Exercise: For this exercise, output the line containing "[Youtube] (1363, 1775)" and every line after it through the end of the records, exactly, and no other line.

Exercise materials:
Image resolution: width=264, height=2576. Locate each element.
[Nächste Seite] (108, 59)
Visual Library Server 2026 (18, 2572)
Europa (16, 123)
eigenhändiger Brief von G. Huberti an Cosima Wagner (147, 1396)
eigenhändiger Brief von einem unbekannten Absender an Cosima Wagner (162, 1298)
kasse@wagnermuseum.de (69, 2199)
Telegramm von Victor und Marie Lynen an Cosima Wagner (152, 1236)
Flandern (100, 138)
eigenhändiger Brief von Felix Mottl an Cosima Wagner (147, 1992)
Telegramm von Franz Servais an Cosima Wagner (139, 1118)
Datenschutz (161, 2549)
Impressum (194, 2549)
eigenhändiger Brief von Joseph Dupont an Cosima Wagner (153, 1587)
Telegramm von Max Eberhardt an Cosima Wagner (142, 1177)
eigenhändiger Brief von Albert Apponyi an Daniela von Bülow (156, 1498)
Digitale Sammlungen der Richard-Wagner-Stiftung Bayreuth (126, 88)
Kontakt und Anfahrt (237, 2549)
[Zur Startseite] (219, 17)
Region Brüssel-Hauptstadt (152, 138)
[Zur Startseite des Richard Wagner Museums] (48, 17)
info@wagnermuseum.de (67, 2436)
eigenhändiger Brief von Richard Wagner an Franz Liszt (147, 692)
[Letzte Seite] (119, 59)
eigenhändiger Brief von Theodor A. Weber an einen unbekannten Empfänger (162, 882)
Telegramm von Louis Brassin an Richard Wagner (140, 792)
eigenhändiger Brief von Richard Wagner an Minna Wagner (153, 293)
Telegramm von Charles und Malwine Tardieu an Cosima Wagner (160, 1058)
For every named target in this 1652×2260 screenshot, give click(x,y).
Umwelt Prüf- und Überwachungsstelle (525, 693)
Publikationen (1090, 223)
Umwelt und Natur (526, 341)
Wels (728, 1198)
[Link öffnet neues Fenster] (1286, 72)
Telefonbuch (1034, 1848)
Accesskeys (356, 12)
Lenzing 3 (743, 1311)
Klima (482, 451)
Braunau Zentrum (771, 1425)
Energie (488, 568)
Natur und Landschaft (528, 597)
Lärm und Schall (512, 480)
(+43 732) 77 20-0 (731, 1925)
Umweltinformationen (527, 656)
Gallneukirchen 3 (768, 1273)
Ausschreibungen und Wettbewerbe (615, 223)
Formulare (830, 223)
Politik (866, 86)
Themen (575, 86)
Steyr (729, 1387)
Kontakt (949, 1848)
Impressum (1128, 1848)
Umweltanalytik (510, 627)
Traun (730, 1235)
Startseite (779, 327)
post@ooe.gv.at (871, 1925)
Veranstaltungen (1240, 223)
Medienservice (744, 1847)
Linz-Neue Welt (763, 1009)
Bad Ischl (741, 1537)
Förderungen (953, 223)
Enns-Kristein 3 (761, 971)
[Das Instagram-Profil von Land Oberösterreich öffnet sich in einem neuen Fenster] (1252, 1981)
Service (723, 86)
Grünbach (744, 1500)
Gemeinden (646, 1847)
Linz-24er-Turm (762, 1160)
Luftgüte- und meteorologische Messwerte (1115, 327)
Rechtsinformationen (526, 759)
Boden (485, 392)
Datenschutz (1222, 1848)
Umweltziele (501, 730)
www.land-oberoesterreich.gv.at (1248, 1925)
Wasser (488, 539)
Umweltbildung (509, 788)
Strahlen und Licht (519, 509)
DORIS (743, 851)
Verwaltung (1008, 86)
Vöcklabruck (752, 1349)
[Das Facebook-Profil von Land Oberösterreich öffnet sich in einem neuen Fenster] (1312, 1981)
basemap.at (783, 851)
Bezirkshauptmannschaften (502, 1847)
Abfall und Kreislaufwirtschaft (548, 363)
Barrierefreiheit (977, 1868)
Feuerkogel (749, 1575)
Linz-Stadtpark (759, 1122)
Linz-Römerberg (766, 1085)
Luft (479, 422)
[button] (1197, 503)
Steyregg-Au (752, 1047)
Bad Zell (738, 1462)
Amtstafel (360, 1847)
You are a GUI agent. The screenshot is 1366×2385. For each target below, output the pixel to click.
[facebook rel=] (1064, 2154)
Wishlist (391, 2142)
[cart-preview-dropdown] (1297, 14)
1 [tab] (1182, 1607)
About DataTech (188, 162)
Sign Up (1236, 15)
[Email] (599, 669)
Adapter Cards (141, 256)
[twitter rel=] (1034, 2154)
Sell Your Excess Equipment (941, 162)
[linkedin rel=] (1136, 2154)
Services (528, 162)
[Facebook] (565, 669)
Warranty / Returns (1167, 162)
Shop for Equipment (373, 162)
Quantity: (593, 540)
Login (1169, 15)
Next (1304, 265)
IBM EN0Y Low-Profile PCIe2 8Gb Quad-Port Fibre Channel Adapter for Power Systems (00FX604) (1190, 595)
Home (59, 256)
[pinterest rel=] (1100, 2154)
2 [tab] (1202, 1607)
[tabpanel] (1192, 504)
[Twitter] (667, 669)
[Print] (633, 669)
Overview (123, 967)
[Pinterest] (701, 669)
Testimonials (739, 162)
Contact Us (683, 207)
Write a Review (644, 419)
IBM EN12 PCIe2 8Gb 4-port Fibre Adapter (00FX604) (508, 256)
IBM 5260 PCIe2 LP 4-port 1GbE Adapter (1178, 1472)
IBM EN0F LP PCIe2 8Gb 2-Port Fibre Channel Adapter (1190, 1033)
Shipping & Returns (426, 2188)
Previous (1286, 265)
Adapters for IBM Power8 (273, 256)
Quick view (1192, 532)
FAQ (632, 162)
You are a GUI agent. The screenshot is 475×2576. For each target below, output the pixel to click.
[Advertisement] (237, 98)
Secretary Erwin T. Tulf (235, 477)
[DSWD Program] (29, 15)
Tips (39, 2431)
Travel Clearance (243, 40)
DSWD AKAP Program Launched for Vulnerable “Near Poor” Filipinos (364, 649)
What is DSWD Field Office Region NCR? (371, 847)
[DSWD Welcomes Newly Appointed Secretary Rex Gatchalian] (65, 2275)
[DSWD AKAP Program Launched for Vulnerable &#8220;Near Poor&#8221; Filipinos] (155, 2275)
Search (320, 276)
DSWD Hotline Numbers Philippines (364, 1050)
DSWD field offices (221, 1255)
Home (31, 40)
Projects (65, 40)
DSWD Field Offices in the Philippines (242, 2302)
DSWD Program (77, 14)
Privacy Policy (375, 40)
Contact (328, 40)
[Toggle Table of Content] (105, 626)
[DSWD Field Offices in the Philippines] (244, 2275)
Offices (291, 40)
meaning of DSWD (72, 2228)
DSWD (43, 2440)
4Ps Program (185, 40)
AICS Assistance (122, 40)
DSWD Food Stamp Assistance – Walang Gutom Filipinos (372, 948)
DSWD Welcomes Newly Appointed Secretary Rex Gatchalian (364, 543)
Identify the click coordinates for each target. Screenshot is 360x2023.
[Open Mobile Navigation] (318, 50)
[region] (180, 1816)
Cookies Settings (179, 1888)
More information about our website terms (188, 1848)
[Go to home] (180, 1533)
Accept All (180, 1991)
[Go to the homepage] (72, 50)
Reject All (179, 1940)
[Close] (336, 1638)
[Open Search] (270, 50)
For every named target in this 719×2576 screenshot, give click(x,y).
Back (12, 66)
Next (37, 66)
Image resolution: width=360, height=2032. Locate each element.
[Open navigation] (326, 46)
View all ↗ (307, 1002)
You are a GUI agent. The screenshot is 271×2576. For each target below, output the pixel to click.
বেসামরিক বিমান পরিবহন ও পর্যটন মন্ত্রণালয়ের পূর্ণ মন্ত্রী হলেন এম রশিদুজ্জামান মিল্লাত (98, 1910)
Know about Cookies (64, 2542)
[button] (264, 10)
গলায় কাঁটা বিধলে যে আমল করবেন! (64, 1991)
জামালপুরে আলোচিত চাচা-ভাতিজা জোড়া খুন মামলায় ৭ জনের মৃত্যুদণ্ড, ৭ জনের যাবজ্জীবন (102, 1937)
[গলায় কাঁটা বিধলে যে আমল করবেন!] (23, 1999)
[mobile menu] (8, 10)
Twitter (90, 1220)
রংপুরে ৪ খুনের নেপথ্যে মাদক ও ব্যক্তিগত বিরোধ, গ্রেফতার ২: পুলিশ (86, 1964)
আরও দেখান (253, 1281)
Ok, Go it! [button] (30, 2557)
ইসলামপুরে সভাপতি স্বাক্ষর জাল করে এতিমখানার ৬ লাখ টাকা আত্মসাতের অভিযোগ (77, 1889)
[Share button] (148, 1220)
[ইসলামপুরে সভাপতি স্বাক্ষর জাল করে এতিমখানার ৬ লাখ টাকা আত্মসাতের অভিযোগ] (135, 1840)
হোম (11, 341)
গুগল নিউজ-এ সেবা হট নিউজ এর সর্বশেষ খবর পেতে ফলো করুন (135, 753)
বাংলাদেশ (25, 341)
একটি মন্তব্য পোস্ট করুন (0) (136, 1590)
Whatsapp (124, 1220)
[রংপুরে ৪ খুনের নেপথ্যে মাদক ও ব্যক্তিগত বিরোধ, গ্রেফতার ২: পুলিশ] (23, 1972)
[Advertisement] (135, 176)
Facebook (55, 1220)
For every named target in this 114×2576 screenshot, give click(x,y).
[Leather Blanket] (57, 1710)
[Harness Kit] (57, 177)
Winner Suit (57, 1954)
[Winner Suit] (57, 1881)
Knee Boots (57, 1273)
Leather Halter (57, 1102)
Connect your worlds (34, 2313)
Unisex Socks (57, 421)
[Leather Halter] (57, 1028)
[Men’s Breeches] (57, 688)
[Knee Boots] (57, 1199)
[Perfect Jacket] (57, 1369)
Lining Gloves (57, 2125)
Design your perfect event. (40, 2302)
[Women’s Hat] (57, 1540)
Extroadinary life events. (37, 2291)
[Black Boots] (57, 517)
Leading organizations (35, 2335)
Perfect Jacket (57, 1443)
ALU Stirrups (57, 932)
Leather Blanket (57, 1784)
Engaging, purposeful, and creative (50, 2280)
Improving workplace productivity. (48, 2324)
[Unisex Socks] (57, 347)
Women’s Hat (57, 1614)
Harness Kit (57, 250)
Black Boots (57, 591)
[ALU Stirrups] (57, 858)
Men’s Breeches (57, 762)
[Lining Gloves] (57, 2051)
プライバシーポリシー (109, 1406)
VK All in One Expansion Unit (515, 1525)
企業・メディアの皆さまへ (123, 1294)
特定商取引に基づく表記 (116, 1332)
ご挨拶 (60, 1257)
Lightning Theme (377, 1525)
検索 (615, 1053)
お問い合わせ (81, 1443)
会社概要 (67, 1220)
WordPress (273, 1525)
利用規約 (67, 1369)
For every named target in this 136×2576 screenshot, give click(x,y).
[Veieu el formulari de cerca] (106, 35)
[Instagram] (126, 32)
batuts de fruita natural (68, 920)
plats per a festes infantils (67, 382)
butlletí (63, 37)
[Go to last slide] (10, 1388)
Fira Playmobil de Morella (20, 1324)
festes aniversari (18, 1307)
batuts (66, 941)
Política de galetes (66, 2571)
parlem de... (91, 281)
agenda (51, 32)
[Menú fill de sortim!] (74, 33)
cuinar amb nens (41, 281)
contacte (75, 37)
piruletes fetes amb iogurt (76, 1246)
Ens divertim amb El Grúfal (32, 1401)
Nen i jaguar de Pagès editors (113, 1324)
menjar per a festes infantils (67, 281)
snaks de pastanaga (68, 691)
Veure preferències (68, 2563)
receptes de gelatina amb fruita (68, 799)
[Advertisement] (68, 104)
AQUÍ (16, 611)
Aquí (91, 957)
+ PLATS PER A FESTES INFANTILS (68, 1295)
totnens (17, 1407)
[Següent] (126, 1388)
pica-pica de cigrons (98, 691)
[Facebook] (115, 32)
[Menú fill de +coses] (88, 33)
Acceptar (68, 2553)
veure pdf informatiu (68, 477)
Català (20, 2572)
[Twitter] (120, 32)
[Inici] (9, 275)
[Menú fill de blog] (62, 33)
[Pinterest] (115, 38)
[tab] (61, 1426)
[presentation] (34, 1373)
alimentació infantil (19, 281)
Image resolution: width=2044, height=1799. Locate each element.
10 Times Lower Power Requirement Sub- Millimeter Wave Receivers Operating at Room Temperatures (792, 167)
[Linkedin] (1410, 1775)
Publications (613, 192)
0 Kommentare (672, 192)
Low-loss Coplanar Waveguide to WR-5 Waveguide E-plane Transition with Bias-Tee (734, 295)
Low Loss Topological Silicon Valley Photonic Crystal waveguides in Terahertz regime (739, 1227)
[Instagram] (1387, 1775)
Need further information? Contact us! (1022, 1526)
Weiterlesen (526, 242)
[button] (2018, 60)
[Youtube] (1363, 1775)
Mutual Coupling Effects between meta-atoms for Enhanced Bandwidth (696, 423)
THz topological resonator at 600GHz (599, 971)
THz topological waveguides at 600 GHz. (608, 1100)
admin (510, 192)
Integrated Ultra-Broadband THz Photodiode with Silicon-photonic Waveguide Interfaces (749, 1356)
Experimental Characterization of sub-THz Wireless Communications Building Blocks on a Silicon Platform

Solution to the problem:
[Youtube] (1363, 1775)
Mutual Coupling Effects between meta-atoms for Enhanced Bandwidth (696, 423)
THz topological resonator at 600GHz (599, 971)
THz topological waveguides at 600 GHz. (608, 1100)
admin (510, 192)
Integrated Ultra-Broadband THz Photodiode with Silicon-photonic Waveguide Interfaces (749, 1356)
Experimental Characterization of sub-THz Wireless Communications Building Blocks on a Silicon Platform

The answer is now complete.